Stored data entries

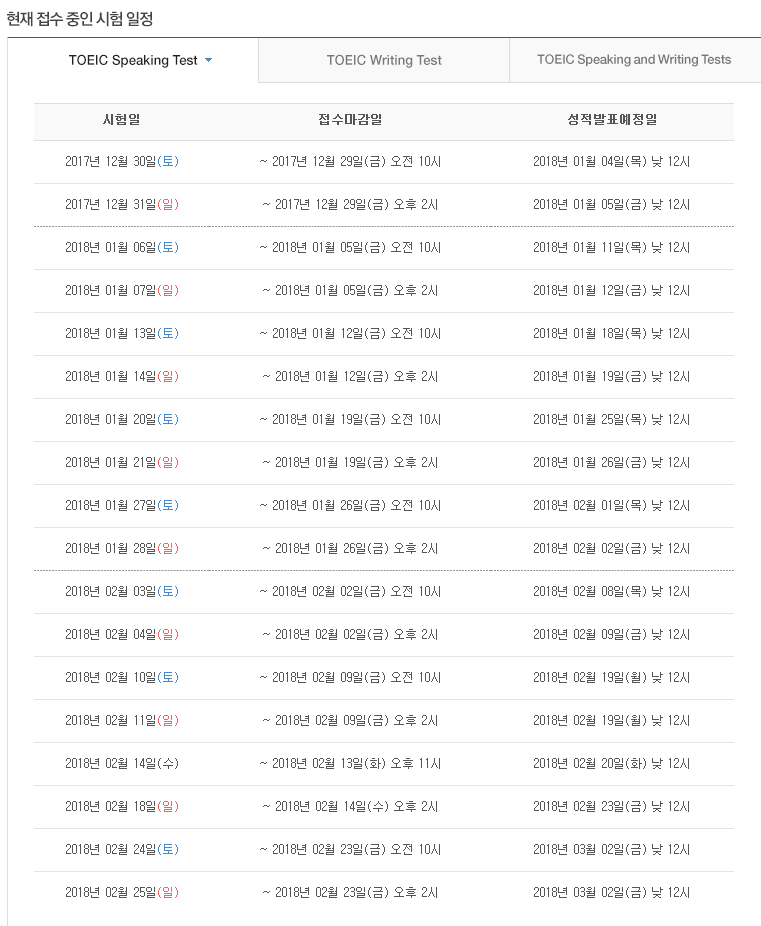Pick the 2018년 01월 14일(일) exam date
Image resolution: width=761 pixels, height=926 pixels.
pyautogui.click(x=122, y=377)
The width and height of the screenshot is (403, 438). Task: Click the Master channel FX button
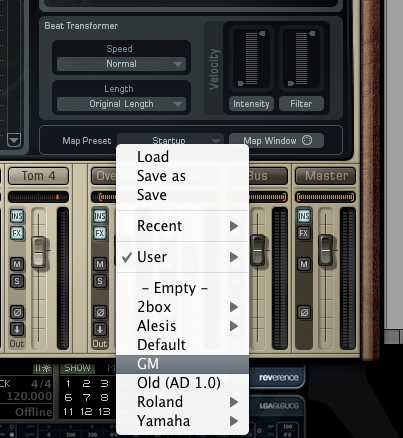click(x=304, y=233)
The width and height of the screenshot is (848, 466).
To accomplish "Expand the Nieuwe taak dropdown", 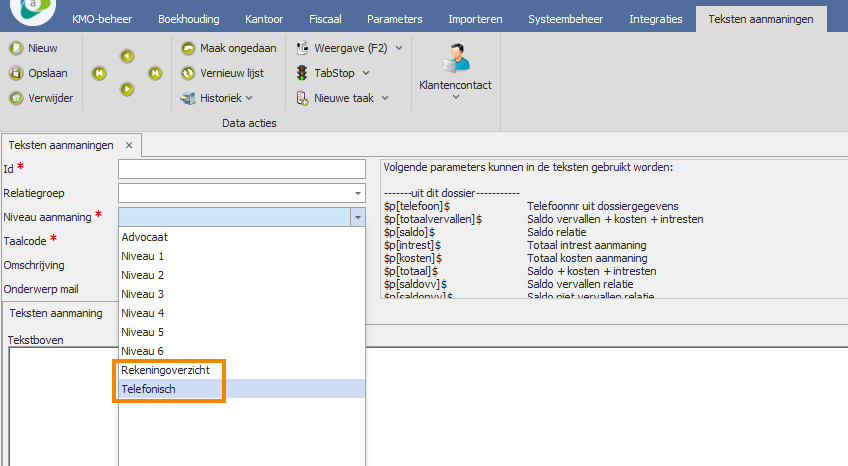I will tap(384, 98).
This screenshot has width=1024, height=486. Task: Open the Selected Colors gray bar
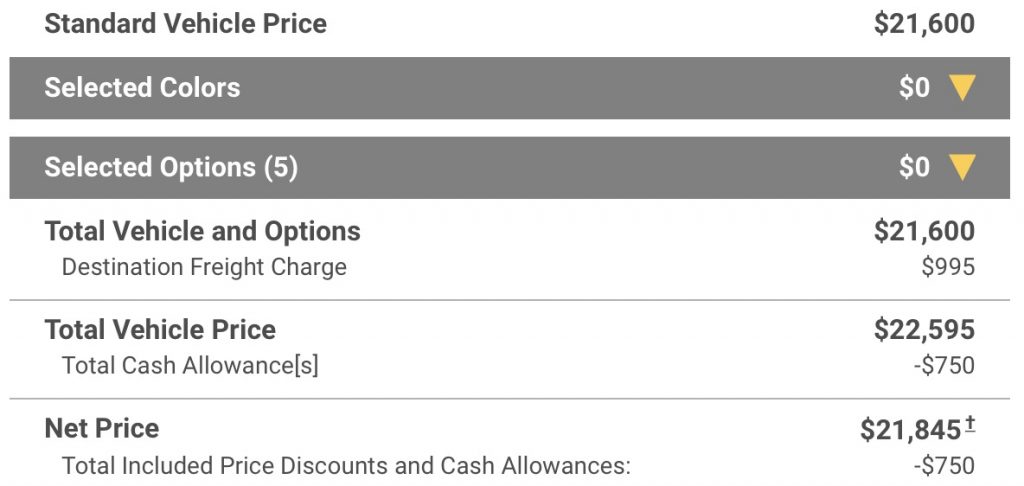point(509,88)
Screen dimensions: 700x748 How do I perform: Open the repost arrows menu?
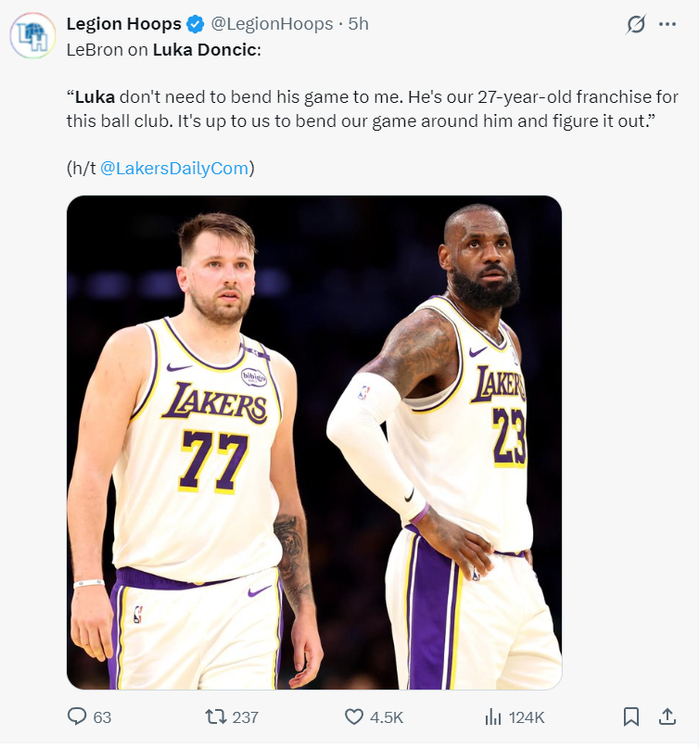pos(215,717)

WORK INSTRUCTION
Transcribe exactly the span of lines that opens with the line holding "This screenshot has" and closes with the last line of the entries above. Omit pictures.

RESPONSE AREA
This screenshot has width=1024, height=486. Task: Open the Selected Colors gray bar
point(509,88)
Screen dimensions: 700x748 How do I perform: Open the repost arrows menu?
pos(215,717)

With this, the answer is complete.